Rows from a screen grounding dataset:
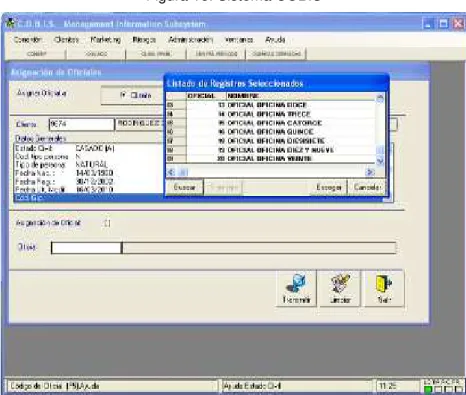Open the Marketing menu
466x395 pixels.
point(106,40)
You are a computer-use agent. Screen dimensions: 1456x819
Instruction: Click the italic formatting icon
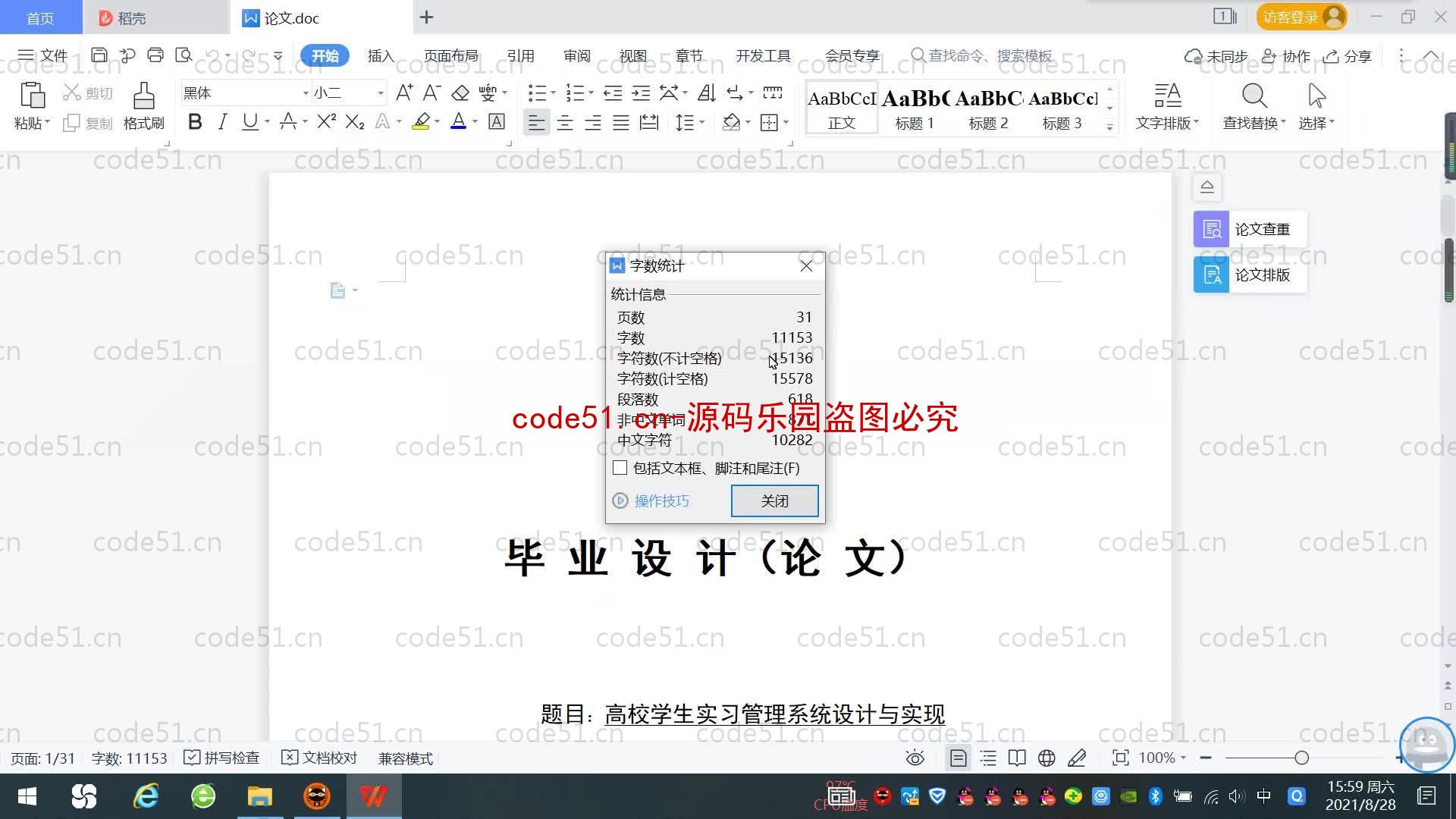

# GOAL
Output every row above verbatim, line for line, but leave out the pictures.

# OUTPUT BELOW
Open the Marketing menu
466x395 pixels.
point(106,40)
You are a computer-use agent. Screen dimensions: 1456x819
Instruction: Click the italic formatting icon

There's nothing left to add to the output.